Dataset entries
* * * * * * * * *
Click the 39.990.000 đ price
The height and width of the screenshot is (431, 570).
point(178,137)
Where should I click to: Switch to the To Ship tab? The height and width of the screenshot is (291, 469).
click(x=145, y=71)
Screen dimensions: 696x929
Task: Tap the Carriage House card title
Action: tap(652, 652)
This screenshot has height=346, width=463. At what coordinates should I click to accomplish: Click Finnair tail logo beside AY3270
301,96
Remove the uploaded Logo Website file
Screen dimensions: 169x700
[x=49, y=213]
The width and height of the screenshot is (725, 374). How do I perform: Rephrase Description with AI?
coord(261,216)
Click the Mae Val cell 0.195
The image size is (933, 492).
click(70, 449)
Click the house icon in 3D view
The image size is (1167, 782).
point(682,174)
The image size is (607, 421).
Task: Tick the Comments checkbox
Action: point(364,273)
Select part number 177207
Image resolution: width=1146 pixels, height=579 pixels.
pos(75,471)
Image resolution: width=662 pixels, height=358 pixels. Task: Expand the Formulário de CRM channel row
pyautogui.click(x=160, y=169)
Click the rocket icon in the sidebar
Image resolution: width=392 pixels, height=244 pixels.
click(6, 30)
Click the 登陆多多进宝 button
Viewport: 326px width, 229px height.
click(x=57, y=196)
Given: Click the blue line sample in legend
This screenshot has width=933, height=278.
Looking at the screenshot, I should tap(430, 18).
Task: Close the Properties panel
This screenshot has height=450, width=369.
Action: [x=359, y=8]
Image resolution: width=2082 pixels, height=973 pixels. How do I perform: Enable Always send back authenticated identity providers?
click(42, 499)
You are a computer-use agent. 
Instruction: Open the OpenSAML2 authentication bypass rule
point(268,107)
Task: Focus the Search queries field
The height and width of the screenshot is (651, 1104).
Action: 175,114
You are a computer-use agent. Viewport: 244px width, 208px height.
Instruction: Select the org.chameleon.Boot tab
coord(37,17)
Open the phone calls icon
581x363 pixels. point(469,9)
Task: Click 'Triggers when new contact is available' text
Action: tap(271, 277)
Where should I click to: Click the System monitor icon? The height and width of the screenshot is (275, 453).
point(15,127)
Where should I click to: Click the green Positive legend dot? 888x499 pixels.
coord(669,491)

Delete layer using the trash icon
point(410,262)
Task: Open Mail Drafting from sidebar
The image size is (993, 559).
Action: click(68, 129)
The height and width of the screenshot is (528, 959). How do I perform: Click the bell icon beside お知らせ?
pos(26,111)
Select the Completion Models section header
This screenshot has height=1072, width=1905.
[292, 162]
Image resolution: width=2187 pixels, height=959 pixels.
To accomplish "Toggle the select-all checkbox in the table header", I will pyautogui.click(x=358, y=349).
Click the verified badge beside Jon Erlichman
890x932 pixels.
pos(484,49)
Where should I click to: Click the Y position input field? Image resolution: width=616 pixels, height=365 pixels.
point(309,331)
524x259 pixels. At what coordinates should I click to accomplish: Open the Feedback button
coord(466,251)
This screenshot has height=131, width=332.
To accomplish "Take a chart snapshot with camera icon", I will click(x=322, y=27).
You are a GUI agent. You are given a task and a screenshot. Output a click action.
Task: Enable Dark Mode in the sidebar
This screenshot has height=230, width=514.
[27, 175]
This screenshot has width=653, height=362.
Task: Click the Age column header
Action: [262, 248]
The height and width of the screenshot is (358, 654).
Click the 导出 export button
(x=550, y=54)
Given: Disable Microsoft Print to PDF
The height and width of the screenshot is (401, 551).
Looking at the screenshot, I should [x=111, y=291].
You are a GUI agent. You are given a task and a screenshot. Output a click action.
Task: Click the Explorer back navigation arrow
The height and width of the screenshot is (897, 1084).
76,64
* * * * * * * * *
__Directions__
Copy every line of the records above verbatim, from first to last.

__Answer below__
Click the 39.990.000 đ price
The height and width of the screenshot is (431, 570).
point(178,137)
Where should I click to: Switch to the To Ship tab? The height and width of the screenshot is (291, 469).
click(x=145, y=71)
Screen dimensions: 696x929
Task: Tap the Carriage House card title
Action: tap(652, 652)
This screenshot has height=346, width=463. At what coordinates should I click to accomplish: Click Finnair tail logo beside AY3270
301,96
Remove the uploaded Logo Website file
Screen dimensions: 169x700
[x=49, y=213]
The width and height of the screenshot is (725, 374). How do I perform: Rephrase Description with AI?
coord(261,216)
Click the Mae Val cell 0.195
The image size is (933, 492).
click(70, 449)
Click the house icon in 3D view
The image size is (1167, 782).
point(682,174)
The image size is (607, 421).
Task: Tick the Comments checkbox
Action: point(364,273)
Select part number 177207
Image resolution: width=1146 pixels, height=579 pixels.
pos(75,471)
Image resolution: width=662 pixels, height=358 pixels. Task: Expand the Formulário de CRM channel row
pyautogui.click(x=160, y=169)
Click the rocket icon in the sidebar
Image resolution: width=392 pixels, height=244 pixels.
click(6, 30)
Click the 登陆多多进宝 button
Viewport: 326px width, 229px height.
click(x=57, y=196)
Given: Click the blue line sample in legend
This screenshot has width=933, height=278.
Looking at the screenshot, I should tap(430, 18).
Task: Close the Properties panel
This screenshot has height=450, width=369.
Action: [x=359, y=8]
Image resolution: width=2082 pixels, height=973 pixels. How do I perform: Enable Always send back authenticated identity providers?
click(42, 499)
You are a computer-use agent. 
Instruction: Open the OpenSAML2 authentication bypass rule
point(268,107)
Task: Focus the Search queries field
The height and width of the screenshot is (651, 1104).
Action: 175,114
You are a computer-use agent. Viewport: 244px width, 208px height.
Instruction: Select the org.chameleon.Boot tab
coord(37,17)
Open the phone calls icon
581x363 pixels. point(469,9)
Task: Click 'Triggers when new contact is available' text
Action: tap(271, 277)
Where should I click to: Click the System monitor icon? The height and width of the screenshot is (275, 453).
point(15,127)
Where should I click to: Click the green Positive legend dot? 888x499 pixels.
coord(669,491)

Delete layer using the trash icon
point(410,262)
Task: Open Mail Drafting from sidebar
The image size is (993, 559).
Action: click(68, 129)
The height and width of the screenshot is (528, 959). How do I perform: Click the bell icon beside お知らせ?
pos(26,111)
Select the Completion Models section header
This screenshot has height=1072, width=1905.
[292, 162]
Image resolution: width=2187 pixels, height=959 pixels.
To accomplish "Toggle the select-all checkbox in the table header", I will pyautogui.click(x=358, y=349).
Click the verified badge beside Jon Erlichman
890x932 pixels.
pos(484,49)
Where should I click to: Click the Y position input field? Image resolution: width=616 pixels, height=365 pixels.
point(309,331)
524x259 pixels. At what coordinates should I click to accomplish: Open the Feedback button
coord(466,251)
This screenshot has height=131, width=332.
To accomplish "Take a chart snapshot with camera icon", I will click(x=322, y=27).
You are a GUI agent. You are given a task and a screenshot. Output a click action.
Task: Enable Dark Mode in the sidebar
This screenshot has height=230, width=514.
[27, 175]
This screenshot has width=653, height=362.
Task: Click the Age column header
Action: [262, 248]
The height and width of the screenshot is (358, 654).
Click the 导出 export button
(x=550, y=54)
Given: Disable Microsoft Print to PDF
The height and width of the screenshot is (401, 551).
Looking at the screenshot, I should [x=111, y=291].
You are a GUI agent. You are given a task and a screenshot. Output a click action.
Task: Click the Explorer back navigation arrow
The height and width of the screenshot is (897, 1084).
76,64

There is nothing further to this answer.